1GB is a for rookies, as scientists break record of data transmission rate at whopping 1.125 Tb/s
How would you like to download a 2GB movie in under 1 second. No, this is not fiction. Scientists at the University College London (UCL) in the Optical Networks Group have set a new record for the fastest ever data transmission rate for digital information between a single transmitter and receiver, by sending data optically at a rate of 1.125 Tb/s (terabits per second).
Lead researcher, Dr Robert Maher, UCL Electronic & Electrical Engineering, said in a press release: “While current state-of-the-art commercial optical transmission systems are capable of receiving single channel data rates of up to 100 gigabits per second (Gb/s), we are working with sophisticated equipment in our lab to design the next generation core networking and communications systems that can handle data signals at rates in excess of 1 terabit per second (Tb/s).

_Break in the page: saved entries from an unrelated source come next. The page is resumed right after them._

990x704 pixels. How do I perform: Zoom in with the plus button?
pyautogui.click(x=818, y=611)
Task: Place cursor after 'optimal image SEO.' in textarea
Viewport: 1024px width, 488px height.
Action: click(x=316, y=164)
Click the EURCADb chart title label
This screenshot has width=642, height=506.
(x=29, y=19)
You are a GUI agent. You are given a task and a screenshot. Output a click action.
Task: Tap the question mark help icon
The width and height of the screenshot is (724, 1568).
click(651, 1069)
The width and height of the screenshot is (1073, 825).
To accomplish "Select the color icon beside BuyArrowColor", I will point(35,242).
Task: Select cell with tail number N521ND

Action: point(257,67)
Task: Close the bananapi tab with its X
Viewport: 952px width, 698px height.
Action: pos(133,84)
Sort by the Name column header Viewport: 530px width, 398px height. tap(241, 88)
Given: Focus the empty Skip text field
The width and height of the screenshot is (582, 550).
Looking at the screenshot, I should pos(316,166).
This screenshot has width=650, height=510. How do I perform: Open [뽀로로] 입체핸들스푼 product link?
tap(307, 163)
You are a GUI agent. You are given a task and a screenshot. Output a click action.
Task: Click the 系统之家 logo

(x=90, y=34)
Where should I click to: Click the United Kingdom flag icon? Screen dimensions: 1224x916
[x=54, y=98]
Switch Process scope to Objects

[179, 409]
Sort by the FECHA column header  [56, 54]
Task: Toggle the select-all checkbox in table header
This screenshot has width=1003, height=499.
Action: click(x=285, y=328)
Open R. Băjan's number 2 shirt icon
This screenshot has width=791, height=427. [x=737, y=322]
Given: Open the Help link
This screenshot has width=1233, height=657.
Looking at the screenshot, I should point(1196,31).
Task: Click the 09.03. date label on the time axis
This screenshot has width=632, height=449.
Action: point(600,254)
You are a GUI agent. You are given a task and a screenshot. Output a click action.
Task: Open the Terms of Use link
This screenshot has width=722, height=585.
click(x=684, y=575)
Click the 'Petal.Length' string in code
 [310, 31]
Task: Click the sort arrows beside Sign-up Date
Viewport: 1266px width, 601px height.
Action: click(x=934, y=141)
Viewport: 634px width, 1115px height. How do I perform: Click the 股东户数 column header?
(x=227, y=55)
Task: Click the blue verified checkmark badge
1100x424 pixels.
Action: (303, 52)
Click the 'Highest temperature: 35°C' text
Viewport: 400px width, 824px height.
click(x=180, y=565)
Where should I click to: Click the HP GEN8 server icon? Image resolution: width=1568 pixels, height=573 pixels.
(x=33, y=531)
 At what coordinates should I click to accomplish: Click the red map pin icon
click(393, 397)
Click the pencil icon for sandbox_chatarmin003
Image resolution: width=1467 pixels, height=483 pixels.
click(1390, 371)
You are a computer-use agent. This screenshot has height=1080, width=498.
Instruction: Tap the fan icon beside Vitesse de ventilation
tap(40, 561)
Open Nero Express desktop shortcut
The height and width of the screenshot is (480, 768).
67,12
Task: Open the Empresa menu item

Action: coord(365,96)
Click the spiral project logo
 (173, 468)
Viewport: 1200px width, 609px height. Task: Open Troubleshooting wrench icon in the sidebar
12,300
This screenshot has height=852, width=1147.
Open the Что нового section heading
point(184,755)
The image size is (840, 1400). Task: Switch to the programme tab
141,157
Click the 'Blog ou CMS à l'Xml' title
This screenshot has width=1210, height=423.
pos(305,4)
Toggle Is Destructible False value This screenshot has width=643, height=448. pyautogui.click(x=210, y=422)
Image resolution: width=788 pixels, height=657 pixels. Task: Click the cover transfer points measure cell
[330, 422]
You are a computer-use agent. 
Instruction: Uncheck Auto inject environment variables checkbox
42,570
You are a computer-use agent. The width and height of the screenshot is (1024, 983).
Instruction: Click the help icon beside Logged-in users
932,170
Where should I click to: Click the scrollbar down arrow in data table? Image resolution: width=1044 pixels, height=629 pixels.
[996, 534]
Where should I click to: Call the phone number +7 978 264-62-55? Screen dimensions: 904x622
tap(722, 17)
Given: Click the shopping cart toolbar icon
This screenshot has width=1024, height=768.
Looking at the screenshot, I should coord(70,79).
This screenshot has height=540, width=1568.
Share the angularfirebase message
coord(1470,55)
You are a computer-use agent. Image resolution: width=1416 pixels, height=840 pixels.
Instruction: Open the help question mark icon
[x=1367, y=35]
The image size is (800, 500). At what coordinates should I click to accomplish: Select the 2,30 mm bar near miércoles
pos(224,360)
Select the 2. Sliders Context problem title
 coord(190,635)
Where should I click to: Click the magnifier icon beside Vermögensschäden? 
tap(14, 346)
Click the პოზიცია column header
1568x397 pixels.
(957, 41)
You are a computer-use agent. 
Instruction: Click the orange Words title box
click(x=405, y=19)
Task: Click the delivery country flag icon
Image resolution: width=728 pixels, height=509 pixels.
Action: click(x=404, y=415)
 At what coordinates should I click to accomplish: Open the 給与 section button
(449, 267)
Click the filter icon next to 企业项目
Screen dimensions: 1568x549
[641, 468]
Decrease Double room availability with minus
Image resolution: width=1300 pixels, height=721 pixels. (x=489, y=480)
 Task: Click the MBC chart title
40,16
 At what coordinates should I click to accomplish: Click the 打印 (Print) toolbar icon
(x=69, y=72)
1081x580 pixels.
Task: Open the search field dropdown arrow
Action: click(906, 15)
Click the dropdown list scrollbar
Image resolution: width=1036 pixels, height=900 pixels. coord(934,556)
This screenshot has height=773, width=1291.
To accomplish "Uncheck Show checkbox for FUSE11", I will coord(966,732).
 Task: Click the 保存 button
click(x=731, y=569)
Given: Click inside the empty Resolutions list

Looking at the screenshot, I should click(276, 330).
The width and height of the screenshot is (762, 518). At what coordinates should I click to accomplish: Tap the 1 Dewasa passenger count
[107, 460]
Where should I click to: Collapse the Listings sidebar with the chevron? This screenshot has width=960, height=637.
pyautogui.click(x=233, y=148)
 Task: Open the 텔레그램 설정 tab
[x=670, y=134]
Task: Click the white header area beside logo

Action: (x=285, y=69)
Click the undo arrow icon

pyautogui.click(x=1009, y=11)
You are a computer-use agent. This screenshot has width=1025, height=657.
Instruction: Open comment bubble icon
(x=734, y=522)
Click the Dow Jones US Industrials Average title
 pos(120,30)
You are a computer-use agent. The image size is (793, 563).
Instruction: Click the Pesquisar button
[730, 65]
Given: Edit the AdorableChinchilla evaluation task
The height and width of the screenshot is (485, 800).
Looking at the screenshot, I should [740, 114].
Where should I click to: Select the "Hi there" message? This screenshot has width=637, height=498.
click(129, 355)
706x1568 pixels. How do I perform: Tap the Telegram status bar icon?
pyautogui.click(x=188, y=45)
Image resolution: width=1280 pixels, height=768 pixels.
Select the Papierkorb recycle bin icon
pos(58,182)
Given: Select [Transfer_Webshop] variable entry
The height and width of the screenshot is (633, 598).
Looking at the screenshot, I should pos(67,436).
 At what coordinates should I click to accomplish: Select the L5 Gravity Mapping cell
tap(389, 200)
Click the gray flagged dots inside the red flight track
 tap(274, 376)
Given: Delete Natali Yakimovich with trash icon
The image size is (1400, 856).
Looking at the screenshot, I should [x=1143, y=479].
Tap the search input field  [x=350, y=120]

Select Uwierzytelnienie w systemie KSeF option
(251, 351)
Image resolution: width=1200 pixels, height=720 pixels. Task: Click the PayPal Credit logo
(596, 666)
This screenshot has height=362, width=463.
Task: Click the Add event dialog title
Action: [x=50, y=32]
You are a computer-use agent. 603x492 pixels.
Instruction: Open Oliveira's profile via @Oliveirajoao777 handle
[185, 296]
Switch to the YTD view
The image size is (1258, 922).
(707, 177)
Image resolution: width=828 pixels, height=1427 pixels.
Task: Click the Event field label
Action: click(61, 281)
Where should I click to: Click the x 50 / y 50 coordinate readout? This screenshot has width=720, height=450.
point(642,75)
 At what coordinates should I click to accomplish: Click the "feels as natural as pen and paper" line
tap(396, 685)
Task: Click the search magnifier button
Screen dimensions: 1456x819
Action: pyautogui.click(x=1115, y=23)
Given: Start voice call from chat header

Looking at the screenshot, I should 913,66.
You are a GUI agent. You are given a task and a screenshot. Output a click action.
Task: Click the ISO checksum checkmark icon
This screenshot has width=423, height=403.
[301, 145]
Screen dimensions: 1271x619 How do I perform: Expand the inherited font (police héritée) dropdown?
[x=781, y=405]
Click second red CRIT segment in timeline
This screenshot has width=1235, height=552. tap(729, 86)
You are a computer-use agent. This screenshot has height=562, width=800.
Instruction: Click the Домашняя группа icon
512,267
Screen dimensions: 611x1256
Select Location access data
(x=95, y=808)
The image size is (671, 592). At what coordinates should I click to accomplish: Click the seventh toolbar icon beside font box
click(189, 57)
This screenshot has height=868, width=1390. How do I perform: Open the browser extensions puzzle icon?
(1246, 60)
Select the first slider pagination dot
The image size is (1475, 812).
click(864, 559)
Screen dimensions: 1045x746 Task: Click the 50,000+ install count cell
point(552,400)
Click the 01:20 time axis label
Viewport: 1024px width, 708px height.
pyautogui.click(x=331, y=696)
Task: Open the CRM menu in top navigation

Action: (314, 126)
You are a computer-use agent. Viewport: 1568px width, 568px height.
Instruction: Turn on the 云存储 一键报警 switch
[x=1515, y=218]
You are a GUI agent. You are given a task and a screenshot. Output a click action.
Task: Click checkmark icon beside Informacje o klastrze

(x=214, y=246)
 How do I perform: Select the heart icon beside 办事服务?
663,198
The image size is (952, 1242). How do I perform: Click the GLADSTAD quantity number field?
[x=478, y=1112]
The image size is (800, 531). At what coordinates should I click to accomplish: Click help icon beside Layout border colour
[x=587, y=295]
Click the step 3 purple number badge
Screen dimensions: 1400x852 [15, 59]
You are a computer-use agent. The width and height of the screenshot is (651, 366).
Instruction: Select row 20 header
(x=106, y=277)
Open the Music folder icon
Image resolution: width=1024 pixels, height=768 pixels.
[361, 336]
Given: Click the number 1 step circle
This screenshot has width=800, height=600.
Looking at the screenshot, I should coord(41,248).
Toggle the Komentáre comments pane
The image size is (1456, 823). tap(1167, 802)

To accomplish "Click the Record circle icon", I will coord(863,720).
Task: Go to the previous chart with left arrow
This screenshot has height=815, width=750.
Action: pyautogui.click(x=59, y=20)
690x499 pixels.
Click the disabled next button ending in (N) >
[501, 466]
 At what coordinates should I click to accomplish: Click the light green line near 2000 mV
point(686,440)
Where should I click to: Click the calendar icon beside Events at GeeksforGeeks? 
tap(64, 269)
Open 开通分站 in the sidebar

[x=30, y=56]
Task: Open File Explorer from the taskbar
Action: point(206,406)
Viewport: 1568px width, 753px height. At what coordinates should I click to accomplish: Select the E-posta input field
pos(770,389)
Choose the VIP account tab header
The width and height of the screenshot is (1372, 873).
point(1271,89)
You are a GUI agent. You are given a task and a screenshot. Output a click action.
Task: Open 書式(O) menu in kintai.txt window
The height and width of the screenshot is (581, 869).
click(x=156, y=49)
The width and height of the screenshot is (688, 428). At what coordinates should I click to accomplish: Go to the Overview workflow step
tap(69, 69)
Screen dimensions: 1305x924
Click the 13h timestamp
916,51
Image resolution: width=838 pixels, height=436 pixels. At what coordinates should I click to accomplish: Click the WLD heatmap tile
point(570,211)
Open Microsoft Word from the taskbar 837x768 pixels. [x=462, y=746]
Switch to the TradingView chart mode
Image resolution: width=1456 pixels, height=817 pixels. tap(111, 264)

“For comparison this is almost 50,000 times greater than the average speed of a UK broadband connection of 24 megabits per second (Mb/s), which is the current speed defining “superfast” broadband. To give an example, the data rate we have achieved would allow the entire HD Games of Thrones series to be downloaded within one second.”
The study used procedures from digital signal processing and information theory to custom build an optical communications system with multiple transmitting channels and a single receiver. The study will be published today in Scientific Reports.
The researchers built the new optical system using fifteen different channels to send the data, each of them carrying an optical signal of different wavelength. Each channel is separately modulated, and they are all combined, which is then sent to a single optical receiver for detection. The team created a ‘super-channel’ by grouping the channels together. At the other end, a receiver with incredibly high bandwidth makes sense of it all.
“Using high-bandwidth super-receivers enables us to receive an entire super-channel in one go. Super-channels are becoming increasingly important for core optical communications systems, which transfer bulk data flows between large cities, countries or even continents. However, using a single receiver varies the levels of performance of each optical sub-channel so we had to finely optimise both the modulation format and code rate for each optical channel individually to maximise the net information data rate. This ultimately resulted in us achieving the greatest information rate ever recorded using a single receiver,” said Dr Robert Maher.
In this study, the researchers directly connected the transmitter to the receiver to get the maximum data rate. For their next experiment, they will need to link the transmitted to the receiver using optical fibres, which will cause the optical signals to become distorted as they travel through thousands of kilometres.
Soon this technology will percolate down to commercial use and we may also be able to enjoy breakneck speeds while surfing Internet or playing online games.